EXERCISE = Below are entries. Give back exactly the lines from the one containing "Sort failures by Código column" through the one containing "This screenshot has width=1220, height=737.", inclusive, without the pictures.

Stored data entries =
════════
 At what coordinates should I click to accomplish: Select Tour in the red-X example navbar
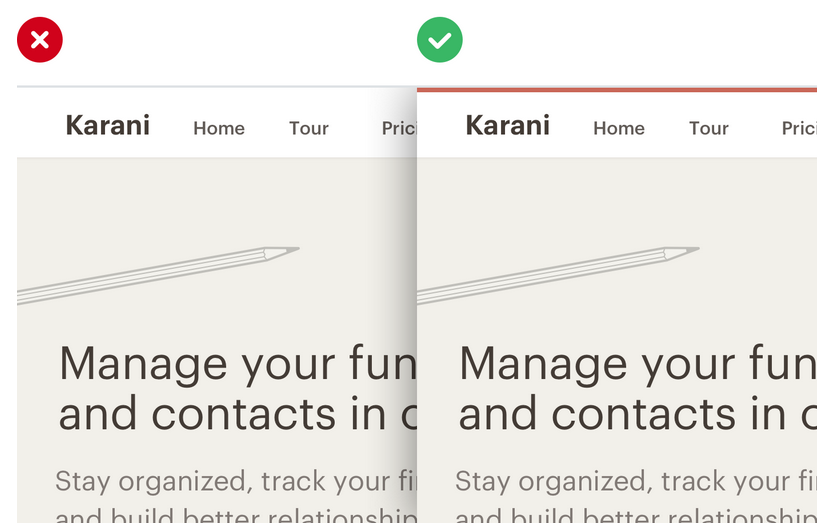(309, 128)
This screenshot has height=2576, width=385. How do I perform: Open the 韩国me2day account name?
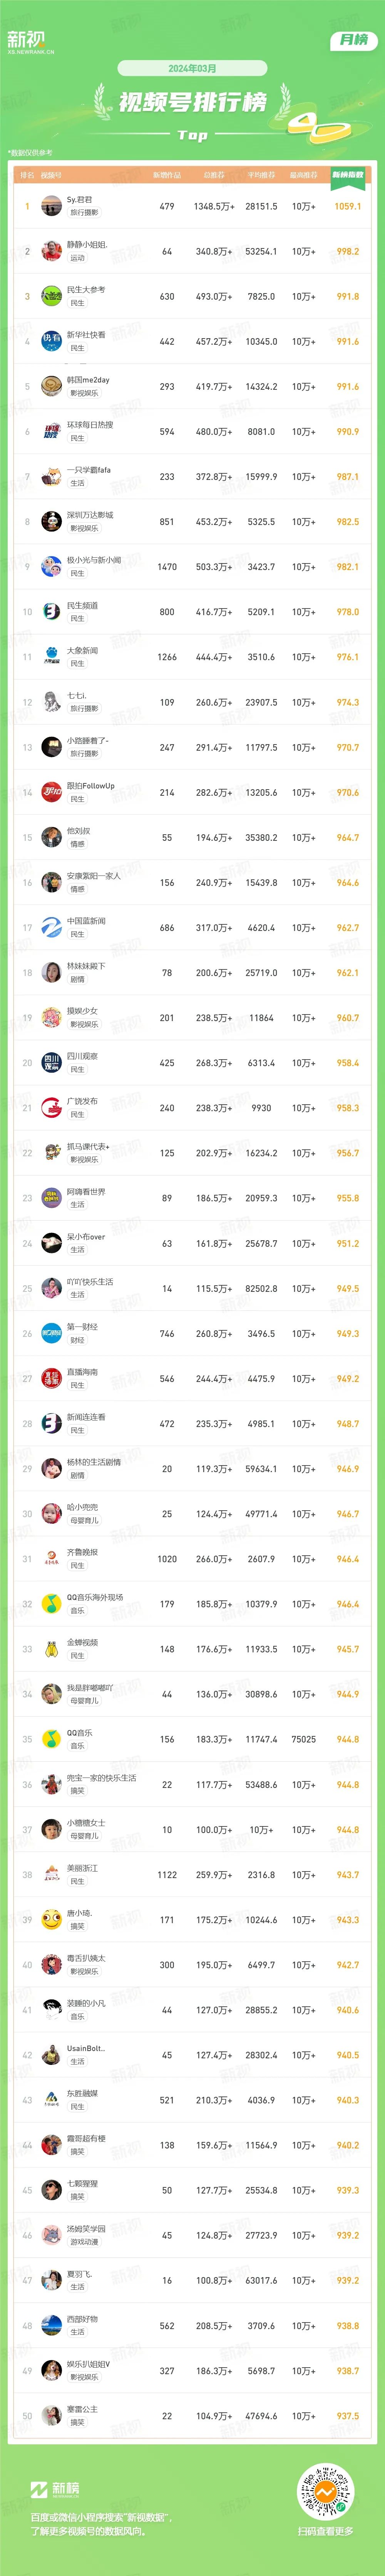click(x=88, y=380)
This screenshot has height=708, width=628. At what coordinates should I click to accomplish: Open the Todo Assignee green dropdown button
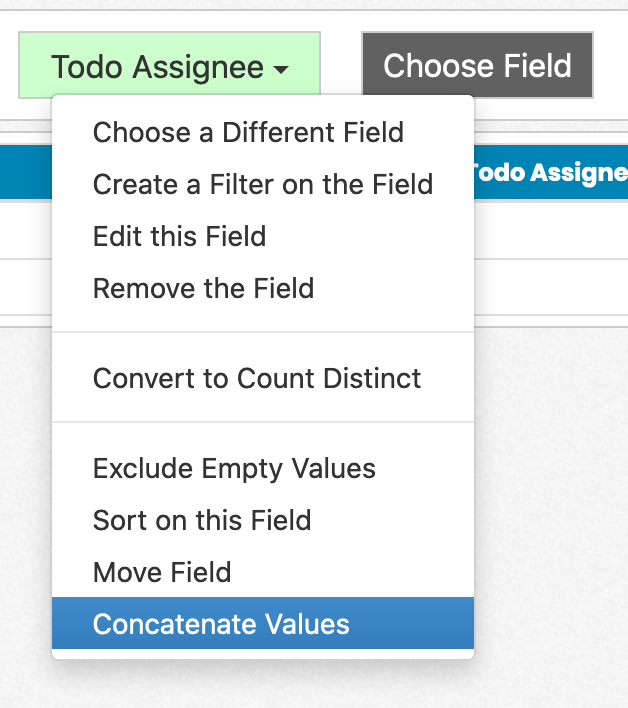(169, 65)
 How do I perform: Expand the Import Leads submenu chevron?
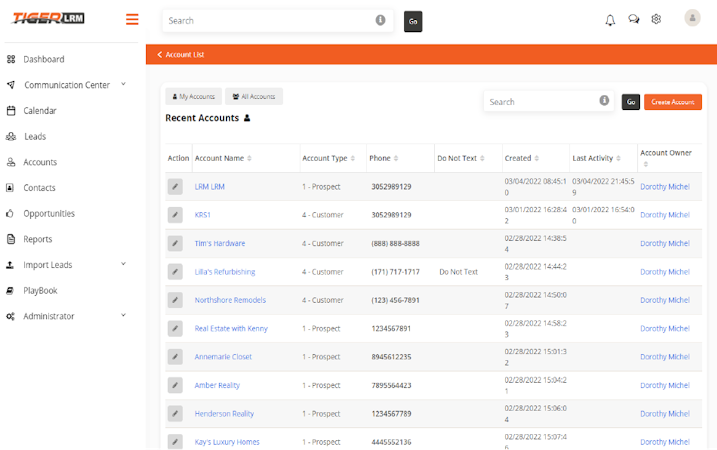123,264
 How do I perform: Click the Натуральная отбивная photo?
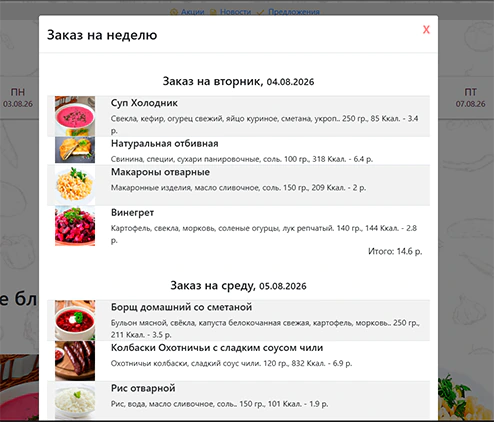(75, 150)
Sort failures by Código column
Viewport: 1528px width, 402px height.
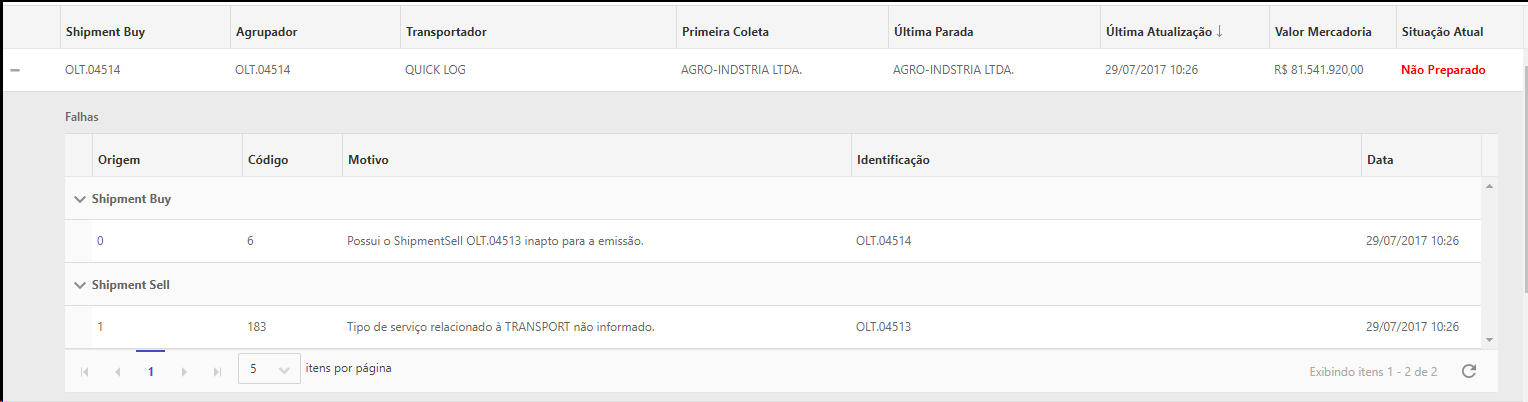coord(268,160)
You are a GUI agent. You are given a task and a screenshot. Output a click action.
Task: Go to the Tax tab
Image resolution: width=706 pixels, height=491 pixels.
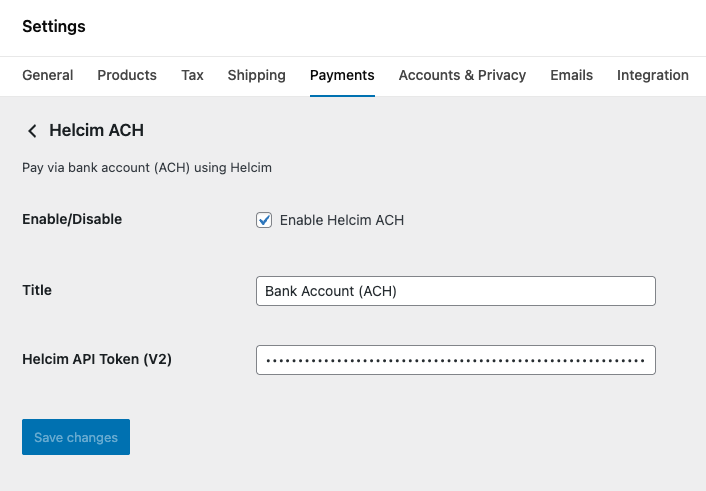[192, 75]
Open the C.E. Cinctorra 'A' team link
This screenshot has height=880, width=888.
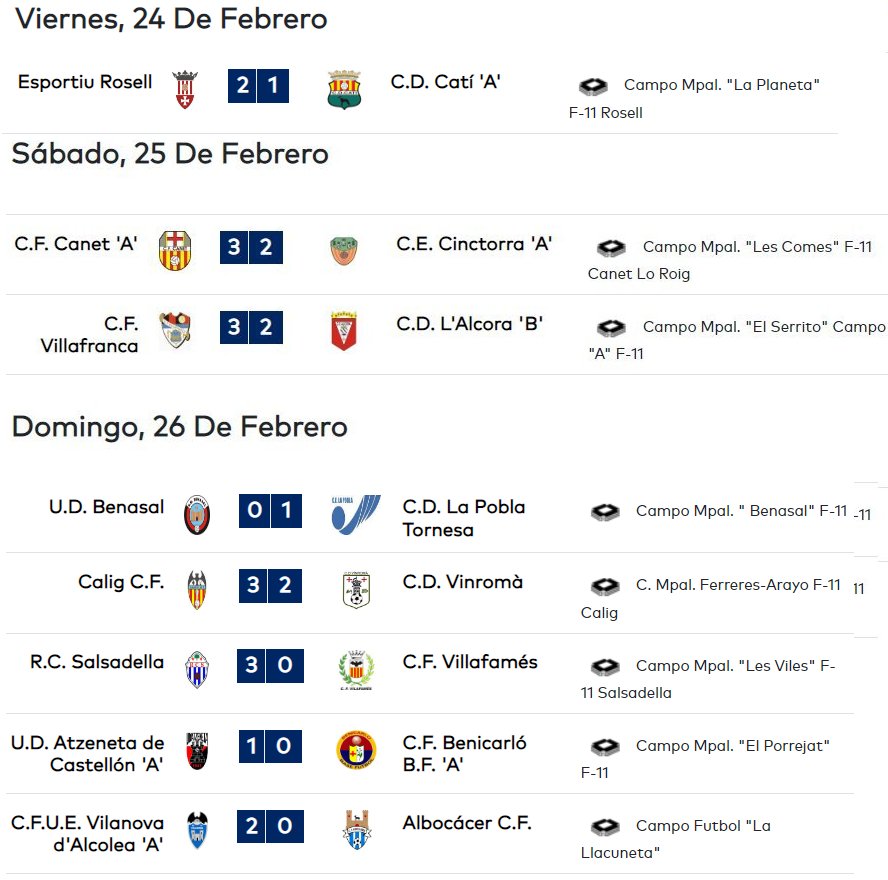click(474, 244)
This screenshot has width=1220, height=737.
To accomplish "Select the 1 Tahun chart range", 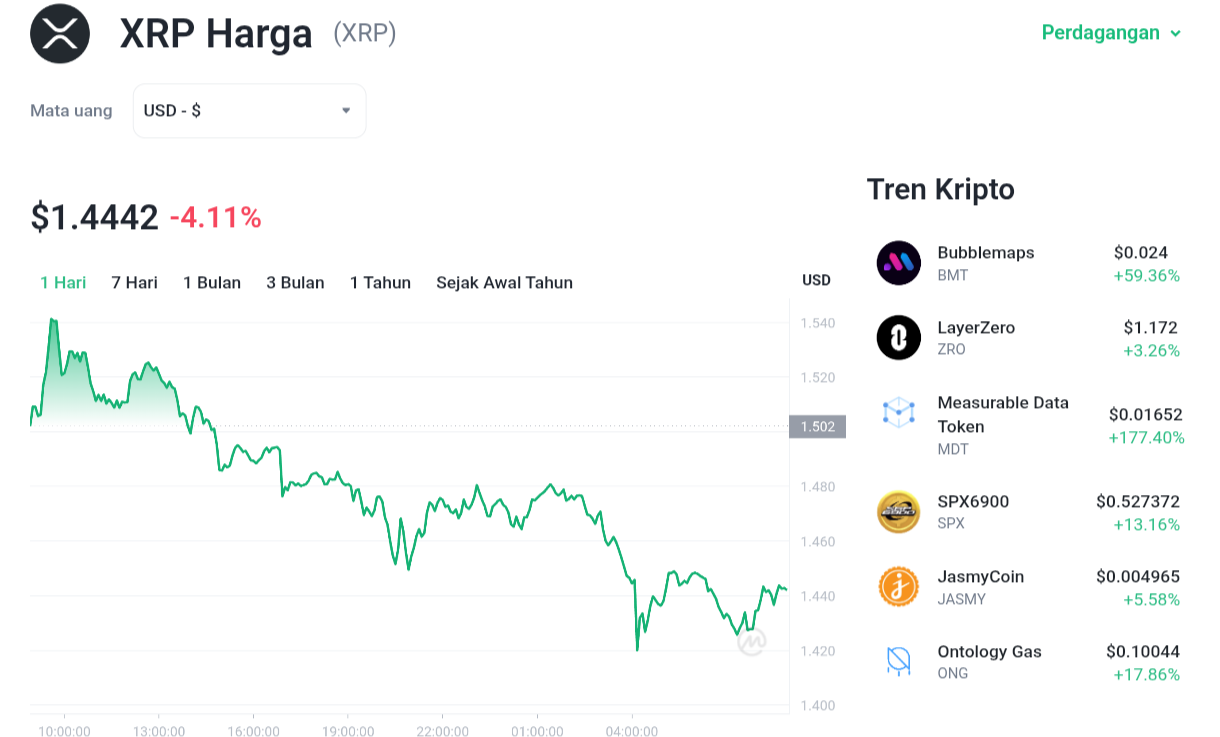I will point(380,283).
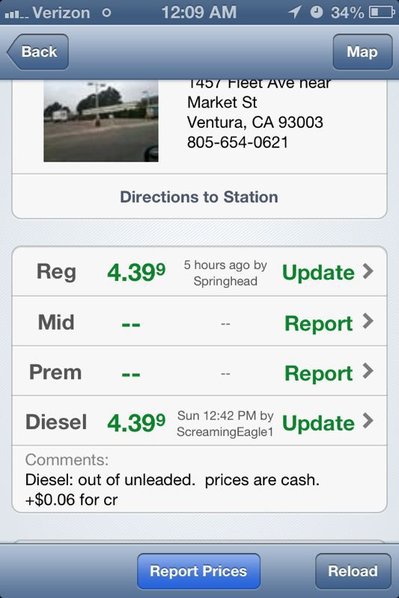Image resolution: width=399 pixels, height=598 pixels.
Task: Report the Mid grade price
Action: (x=319, y=323)
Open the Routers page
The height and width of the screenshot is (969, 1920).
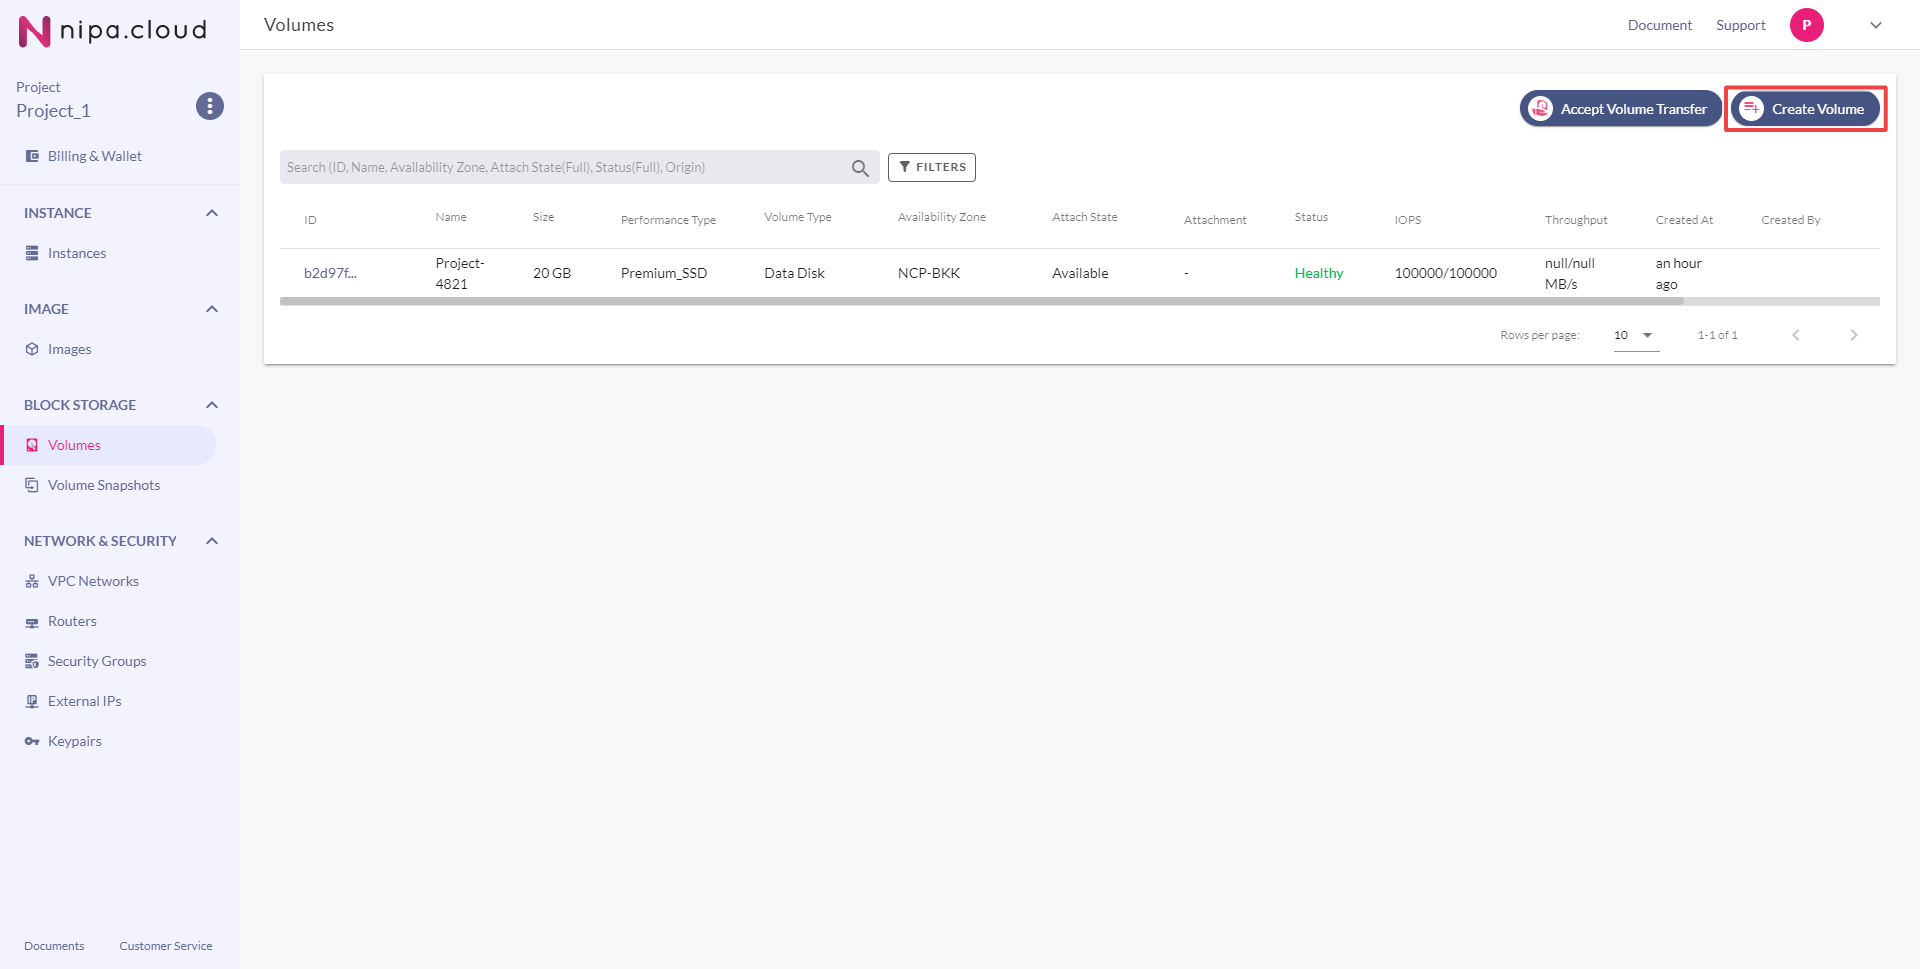72,621
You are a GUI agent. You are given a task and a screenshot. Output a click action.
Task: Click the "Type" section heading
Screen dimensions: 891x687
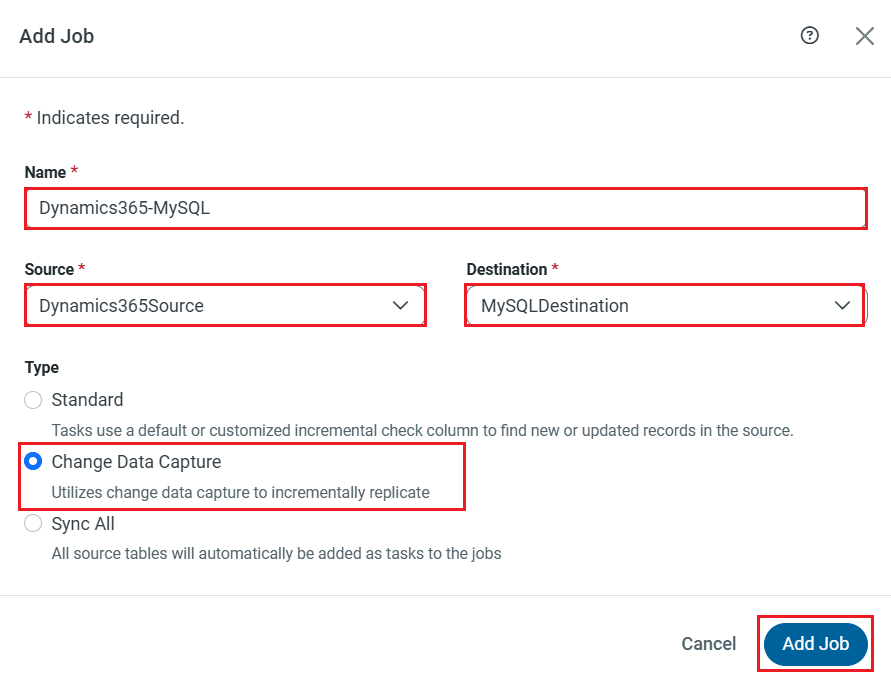point(42,368)
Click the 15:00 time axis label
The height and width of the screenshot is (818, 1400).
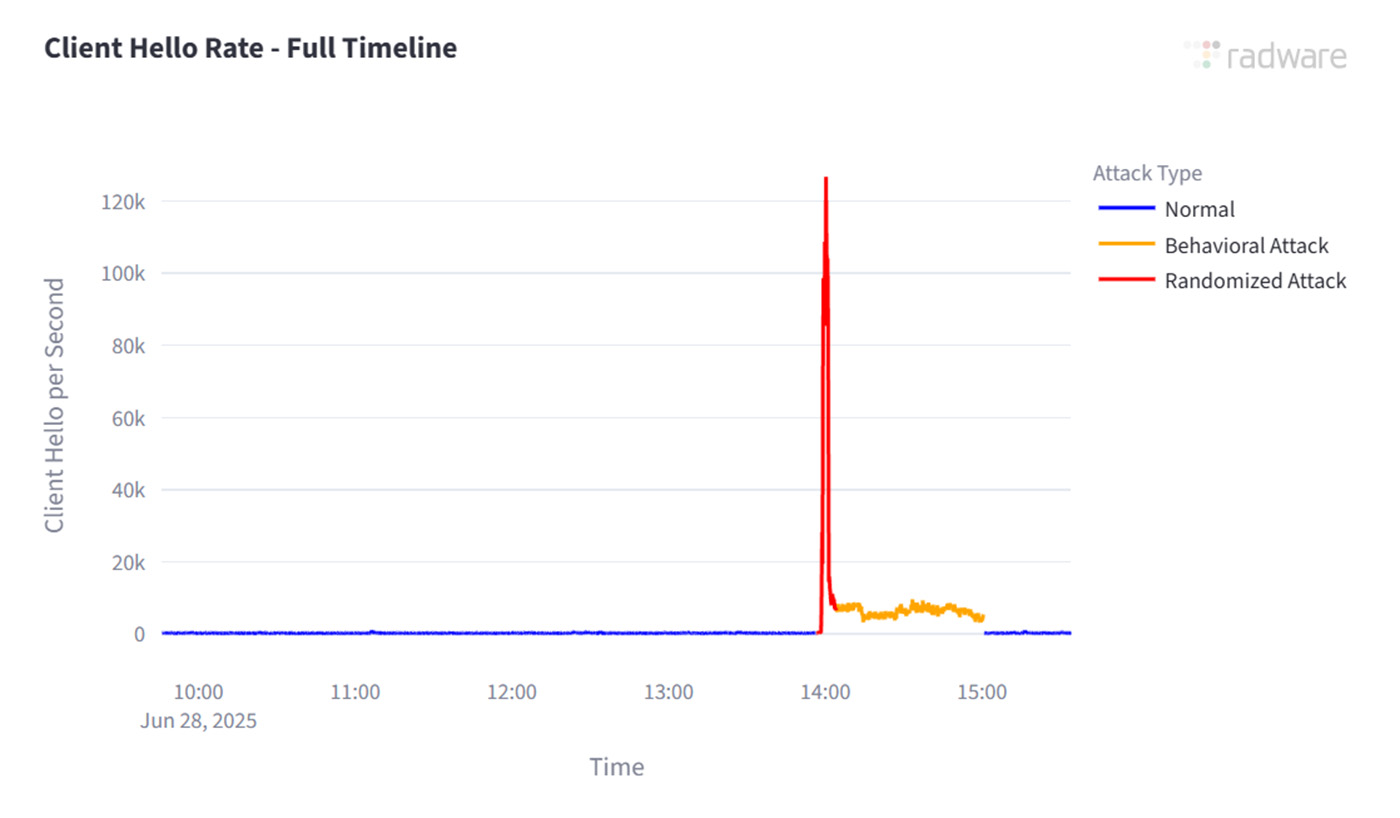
════════
FINISHED TASK =
Sort failures by Código column
Viewport: 1528px width, 402px height.
coord(268,160)
You are a GUI agent. You are given a task and a screenshot. Output a click action.
Task: Go to the Tax tab
Image resolution: width=706 pixels, height=491 pixels.
[192, 75]
Open the C.E. Cinctorra 'A' team link
This screenshot has height=880, width=888.
click(474, 244)
This screenshot has width=1220, height=737.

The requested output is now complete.